Town Hall Notes: Concerns arise over Satur Farms’ trucks

Neighbors of Satur Farms on Alvah’s Lane in Cutchogue are still hopping mad about large refrigerator trucks belonging to the farm that are left idling at the property day and night.

They’ve been sending letters and approaching Town Board members to do something about issues that were to have been addressed by a site plan for a new barn recently approved by the Town Planning Board.

The problem is, that barn hasn’t been built yet, Southold planning director Heather Lanza told the Town Board during its Tuesday morning work session.

“How much of this is an agricultural operation, how much is a shipping operation?” asked Supervisor Scott Russell. “Is it a permitted use as accessory or is it the principal use? … This is a slippery slope. Under the umbrella of agriculture, a lot is allowed.”

The Planning Board was satisfied that enough planting of crops was taking place to consider the shipment of vegetables an ancillary use. The site plan the board approved required the trucks to be placed inside the barn, where they would plug into electrical outlets to keep their refrigeration working instead of idling around the clock. The approved site plan also requires hosing down dirt roads to keep dust under control.

Neighbors have voiced displeasure about trucks they say are left idling on the side of the road, where produce is loaded and unloaded on public property. Satur Farms has another farm in Florida that supplies vegetables in the winter.

John Lademann, who lives across the street from Satur Farms, referred to the property as a trucking depot, not a farm.

“Some trucks are running all night,” he said. “The drivers are sleeping in their truck on the side of the road. Something’s gotta give. We’re putting signs up. The next thing is a petition.”

Mr. Russell said the town plans to issue citations to trucks that conduct business on the town road, and is discussing with counsel how to get the farm to comply with its site plan.

“I don’t blame any of the people who live down there,” said Councilman Chris Talbot. “I wouldn’t want that next to me.”


Another agricultural operation, Sherwood House Vineyard on Elijah’s Lane in Cutchogue, has also come under fire from officials.

Ray Huntington of the town’s land preservation committee told the Town Board Tuesday that he was concerned Sherwood House Vineyard was operating a wine-tasting area on land that had been preserved through the sale of development rights to the town.

“We want to make sure easements maintain their integrity,” he said. “We need to enforce them with more vigor.”

Board members said the matter is currently being heard in state Supreme Court. Sherwood House is also set to appear before the Planning Board next Monday evening for a public hearing on a site plan application for an outdoor wine tasting area on a patio adjacent to their winery.

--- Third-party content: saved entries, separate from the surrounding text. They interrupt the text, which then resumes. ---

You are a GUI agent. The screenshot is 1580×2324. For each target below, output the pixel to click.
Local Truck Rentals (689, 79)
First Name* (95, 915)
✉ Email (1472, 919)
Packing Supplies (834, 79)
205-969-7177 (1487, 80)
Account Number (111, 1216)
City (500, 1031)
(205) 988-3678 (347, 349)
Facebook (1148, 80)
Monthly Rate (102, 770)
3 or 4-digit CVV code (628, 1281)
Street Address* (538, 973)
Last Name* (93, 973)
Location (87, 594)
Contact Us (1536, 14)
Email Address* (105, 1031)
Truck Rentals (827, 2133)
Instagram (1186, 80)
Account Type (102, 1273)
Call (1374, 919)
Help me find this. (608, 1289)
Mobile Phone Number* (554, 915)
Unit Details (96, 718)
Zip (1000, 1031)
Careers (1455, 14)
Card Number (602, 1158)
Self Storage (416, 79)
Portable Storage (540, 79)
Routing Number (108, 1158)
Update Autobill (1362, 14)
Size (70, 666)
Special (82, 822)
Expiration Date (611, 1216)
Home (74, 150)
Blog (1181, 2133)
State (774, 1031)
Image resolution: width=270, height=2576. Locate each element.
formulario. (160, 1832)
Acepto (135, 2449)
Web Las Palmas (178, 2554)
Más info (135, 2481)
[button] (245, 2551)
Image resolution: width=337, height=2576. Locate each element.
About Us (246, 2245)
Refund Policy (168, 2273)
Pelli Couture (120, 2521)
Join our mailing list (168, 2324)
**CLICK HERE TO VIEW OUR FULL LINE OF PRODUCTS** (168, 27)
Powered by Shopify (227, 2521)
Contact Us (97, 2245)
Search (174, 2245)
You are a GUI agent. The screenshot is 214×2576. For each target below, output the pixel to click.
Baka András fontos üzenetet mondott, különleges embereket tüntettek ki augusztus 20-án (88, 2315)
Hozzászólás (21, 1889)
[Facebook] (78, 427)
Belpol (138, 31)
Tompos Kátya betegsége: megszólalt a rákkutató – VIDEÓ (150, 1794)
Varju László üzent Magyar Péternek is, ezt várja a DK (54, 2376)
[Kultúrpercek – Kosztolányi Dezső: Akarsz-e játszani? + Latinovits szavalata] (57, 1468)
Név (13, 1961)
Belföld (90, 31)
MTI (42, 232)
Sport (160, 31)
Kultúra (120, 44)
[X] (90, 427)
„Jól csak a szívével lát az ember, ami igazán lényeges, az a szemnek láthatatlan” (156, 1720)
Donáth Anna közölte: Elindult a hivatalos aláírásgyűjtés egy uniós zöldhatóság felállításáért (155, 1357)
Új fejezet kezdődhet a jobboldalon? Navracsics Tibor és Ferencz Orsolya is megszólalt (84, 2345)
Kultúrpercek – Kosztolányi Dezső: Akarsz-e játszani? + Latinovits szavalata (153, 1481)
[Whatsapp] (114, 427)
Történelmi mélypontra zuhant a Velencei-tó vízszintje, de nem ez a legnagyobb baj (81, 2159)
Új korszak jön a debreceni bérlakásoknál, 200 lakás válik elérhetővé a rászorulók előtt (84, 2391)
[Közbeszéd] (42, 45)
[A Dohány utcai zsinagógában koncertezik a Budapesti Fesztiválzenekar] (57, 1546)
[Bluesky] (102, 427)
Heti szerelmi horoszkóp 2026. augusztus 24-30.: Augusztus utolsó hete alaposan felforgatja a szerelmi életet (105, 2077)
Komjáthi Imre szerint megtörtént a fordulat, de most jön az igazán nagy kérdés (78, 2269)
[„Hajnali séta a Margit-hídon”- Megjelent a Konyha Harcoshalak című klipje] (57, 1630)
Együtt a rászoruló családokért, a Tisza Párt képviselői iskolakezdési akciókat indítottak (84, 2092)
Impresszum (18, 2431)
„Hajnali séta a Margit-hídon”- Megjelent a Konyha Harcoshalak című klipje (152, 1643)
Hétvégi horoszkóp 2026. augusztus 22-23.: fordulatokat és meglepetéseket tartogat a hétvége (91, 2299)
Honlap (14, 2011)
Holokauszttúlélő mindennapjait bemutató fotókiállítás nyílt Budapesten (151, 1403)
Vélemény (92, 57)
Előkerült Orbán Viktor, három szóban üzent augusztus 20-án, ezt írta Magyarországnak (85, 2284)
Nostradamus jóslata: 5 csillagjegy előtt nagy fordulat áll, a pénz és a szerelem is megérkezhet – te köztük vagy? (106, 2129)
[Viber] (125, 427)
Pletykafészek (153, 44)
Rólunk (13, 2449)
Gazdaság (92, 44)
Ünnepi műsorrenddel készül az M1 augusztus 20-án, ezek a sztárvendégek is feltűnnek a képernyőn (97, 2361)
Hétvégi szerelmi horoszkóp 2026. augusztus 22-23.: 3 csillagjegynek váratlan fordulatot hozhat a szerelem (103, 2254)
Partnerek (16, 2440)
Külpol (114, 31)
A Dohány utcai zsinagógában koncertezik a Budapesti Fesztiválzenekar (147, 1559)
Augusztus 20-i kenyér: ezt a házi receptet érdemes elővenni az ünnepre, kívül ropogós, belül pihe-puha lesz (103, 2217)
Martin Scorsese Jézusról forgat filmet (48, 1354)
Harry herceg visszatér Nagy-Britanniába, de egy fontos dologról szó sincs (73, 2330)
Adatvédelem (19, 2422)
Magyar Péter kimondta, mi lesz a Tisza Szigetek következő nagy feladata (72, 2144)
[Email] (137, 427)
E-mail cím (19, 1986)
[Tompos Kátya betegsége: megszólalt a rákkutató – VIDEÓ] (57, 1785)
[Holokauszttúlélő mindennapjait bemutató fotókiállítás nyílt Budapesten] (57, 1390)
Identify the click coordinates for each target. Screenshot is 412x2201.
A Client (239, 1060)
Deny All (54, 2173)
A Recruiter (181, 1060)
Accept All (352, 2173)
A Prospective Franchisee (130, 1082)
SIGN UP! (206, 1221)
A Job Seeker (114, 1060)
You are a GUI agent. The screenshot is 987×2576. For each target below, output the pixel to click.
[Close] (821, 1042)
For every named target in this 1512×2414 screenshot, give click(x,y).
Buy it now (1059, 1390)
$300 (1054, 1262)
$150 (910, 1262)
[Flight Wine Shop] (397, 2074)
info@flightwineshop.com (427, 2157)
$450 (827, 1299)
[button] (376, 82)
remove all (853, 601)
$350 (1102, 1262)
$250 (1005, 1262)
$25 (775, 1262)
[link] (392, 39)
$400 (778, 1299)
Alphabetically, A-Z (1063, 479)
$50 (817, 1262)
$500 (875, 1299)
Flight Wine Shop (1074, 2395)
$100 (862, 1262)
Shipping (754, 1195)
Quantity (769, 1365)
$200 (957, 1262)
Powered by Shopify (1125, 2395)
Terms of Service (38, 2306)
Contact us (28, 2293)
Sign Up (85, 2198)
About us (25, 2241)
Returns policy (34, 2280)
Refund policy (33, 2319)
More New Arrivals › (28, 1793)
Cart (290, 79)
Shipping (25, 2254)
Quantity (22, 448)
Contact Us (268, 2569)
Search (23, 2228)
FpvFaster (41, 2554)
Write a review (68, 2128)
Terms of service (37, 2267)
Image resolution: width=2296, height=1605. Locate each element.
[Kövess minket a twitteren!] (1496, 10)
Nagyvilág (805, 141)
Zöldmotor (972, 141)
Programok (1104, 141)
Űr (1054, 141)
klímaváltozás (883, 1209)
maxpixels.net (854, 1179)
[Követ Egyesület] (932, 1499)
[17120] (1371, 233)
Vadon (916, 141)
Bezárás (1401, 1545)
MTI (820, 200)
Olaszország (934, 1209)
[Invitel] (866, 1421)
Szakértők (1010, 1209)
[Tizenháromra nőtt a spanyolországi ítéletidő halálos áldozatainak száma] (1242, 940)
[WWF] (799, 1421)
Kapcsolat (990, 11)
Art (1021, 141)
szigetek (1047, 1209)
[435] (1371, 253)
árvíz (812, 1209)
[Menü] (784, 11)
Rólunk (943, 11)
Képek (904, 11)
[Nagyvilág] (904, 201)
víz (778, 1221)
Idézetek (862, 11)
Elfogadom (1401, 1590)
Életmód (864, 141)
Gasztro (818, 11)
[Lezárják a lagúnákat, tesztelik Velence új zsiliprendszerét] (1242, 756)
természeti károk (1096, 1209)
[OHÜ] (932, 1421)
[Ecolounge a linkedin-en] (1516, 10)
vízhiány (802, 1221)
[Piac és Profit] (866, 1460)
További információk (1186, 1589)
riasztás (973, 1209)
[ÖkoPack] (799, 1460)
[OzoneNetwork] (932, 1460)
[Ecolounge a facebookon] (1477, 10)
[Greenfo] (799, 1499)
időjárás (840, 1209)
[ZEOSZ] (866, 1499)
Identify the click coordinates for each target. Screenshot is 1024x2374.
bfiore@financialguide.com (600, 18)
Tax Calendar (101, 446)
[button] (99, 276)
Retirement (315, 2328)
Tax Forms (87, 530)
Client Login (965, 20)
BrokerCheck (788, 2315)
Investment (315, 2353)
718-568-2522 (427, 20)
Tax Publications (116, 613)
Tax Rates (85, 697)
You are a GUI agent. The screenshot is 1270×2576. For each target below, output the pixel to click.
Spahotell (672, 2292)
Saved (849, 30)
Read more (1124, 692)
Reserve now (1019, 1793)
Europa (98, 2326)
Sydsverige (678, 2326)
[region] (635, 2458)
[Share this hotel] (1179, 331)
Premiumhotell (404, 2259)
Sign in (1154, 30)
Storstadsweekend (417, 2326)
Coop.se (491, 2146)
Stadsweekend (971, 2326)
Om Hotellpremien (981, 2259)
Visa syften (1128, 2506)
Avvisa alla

The recent audit of a local supermarket revealed that Southold Town needs to charge tax on town lawn and leaf bags, which are sold at a dozen vendors throughout town.

Unlike the yellow town garbage bags, which are required, the state does not allow a tax exemption for the paper lawn and leaf bags emblazoned with the town seal.

To avoid the headaches associated with having to file sales tax receipts, board members agreed Tuesday to halt the sale of the paper bags once the existing inventory of 13,000 bags is depleted. Residents will still be required to put their leaves in biodegradable bags, which are available commercially at local hardware stores and other outlets, but were never required to use bags carrying the town seal.

“People had the misunderstanding that they need them,” said  Mr. Russell.


Southold spent $50,000 on screened sand to build up a dune at the edge of Town Beach during the recent rehabilitation project there, and although the Federal Emergency Management Agency will likely reimburse the town for it, Town Board members are worried that the sand might be too fine to keep from blowing away.

“It’s got a lifespan of about three weeks on that beach,” Supervisor Russell said.

Most of the sand used to replenish Town Beach was donated by Cross Sound Ferry, which had recently dredged the waters near its dock in Orient.

“It’s heavier than bay sand. It’s gritty sand. But you’ve already seen, some of it has already blown into the parking lot,” public works director Jim McMahon. “We’re going to lose some of it, but we basically ran out of free material.”

Although Mr. McMahon was quick to point out that Southold taxpayers will not be footing the bill, some board members were skeptical.

“Even from FEMA, it’s still taxpayer money,” said Justice Louisa Evans.